**TASK REQUIREMENTS**
Print exactly the lines below between the line holding "This screenshot has width=677, height=490." and the line holding "Task: Click the server browser resize grip", inclusive, and nothing more.

**GIVEN RECORDS**
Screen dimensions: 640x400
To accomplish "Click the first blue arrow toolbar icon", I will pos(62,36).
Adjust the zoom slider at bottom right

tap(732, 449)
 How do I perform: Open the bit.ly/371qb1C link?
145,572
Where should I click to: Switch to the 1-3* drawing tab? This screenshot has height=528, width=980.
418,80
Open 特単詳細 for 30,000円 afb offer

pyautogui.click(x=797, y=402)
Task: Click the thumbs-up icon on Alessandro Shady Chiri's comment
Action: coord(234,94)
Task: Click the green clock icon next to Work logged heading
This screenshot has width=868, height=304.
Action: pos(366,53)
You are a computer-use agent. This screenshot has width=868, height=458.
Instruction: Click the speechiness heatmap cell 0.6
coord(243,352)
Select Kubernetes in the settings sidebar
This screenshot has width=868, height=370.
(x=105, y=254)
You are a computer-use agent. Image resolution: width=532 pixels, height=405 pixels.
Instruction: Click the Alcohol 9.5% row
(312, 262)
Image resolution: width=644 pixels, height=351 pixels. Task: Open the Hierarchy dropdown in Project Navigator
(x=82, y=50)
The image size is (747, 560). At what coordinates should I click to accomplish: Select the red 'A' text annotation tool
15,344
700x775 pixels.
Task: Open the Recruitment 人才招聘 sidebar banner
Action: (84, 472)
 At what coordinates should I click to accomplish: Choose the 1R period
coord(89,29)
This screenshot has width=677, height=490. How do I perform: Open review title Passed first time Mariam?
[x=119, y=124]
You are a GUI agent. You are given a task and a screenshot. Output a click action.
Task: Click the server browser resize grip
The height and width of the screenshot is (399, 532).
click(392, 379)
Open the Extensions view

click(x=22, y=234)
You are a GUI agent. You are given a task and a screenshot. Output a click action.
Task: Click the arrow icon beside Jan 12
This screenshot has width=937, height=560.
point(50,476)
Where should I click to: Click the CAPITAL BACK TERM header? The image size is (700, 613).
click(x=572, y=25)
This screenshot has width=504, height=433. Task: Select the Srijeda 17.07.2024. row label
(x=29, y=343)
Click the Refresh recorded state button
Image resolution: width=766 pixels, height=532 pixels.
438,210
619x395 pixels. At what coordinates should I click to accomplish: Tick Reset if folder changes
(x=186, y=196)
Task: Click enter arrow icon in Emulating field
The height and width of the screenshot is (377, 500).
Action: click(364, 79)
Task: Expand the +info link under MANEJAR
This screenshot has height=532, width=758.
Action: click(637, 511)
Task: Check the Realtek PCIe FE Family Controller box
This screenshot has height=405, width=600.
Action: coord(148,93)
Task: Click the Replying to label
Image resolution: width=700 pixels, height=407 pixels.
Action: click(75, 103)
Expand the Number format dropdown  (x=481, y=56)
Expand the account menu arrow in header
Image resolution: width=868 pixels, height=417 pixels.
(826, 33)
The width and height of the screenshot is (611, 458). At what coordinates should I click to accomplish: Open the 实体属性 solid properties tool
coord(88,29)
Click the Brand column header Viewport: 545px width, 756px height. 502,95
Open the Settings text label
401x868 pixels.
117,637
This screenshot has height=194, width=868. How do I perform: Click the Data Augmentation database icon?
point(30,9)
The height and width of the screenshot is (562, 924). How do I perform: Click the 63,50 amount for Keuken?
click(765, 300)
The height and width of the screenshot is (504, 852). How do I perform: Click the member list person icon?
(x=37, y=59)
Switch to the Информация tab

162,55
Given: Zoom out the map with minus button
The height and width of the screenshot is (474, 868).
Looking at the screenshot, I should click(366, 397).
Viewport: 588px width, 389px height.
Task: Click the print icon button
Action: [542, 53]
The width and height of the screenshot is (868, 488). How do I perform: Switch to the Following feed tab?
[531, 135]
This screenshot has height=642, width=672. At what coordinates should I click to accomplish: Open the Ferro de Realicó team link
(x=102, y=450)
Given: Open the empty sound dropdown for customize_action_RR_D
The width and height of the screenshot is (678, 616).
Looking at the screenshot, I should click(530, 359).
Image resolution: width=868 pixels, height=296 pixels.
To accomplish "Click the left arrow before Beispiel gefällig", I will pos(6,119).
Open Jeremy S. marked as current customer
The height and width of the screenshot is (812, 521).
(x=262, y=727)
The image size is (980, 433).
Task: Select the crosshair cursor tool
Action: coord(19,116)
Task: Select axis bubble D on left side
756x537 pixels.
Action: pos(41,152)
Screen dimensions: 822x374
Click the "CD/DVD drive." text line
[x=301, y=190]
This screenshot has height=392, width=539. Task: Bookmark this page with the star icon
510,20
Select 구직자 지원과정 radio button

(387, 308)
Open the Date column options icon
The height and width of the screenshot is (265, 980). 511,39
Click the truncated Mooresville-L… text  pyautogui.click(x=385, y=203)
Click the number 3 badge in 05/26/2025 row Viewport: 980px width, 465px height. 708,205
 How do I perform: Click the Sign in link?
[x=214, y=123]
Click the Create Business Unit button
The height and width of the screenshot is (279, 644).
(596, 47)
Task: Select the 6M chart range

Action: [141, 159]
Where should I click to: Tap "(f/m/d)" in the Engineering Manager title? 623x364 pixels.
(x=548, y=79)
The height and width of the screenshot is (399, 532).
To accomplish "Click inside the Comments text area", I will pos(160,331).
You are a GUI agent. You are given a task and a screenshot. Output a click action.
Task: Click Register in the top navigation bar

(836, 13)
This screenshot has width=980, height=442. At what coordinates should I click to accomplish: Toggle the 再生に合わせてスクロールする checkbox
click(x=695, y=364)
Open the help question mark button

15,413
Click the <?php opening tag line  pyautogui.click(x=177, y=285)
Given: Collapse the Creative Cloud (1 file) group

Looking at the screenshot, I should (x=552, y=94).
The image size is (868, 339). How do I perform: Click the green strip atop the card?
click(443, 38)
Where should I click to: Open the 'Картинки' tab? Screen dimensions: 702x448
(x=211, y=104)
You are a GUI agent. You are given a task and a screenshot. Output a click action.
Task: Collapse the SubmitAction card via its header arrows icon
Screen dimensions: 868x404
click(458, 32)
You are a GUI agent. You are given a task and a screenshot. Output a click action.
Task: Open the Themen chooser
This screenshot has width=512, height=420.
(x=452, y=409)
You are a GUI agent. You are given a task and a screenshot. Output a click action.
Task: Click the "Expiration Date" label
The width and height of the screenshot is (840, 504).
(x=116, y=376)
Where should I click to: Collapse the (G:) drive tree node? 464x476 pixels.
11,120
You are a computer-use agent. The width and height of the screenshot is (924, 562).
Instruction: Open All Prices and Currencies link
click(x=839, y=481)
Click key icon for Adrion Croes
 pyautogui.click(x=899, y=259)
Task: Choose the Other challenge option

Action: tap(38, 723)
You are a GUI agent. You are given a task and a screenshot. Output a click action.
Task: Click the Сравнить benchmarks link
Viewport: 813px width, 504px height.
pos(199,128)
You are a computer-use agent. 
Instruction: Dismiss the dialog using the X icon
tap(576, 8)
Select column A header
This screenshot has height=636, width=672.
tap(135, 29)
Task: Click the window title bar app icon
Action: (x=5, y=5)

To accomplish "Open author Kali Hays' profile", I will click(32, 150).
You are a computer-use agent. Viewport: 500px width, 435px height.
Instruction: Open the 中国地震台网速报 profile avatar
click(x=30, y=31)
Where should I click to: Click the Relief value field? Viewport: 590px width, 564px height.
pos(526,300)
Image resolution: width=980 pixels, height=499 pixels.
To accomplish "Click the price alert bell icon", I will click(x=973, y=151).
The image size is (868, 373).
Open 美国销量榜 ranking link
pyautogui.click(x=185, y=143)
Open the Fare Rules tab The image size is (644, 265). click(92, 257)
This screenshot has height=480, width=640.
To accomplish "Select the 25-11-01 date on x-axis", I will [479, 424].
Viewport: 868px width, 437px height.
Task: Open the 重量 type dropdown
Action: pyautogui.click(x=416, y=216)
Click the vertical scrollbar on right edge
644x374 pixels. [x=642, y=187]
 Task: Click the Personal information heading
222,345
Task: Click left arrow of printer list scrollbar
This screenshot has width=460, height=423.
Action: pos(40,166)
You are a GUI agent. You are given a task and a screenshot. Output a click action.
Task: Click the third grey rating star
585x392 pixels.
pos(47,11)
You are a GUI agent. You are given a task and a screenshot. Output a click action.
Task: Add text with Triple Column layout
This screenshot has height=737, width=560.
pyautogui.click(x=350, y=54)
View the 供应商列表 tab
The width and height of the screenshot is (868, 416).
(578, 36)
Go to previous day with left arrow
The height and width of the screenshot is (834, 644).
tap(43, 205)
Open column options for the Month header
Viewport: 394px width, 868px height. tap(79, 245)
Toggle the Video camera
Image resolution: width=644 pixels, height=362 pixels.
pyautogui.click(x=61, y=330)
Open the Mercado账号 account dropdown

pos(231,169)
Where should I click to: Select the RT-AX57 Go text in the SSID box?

**WRITTEN ANSWER**
This screenshot has width=677, height=490. How do I perform: Open review title Passed first time Mariam?
[x=119, y=124]
You are a GUI agent. You are given a task and a screenshot. Output a click action.
Task: Click the server browser resize grip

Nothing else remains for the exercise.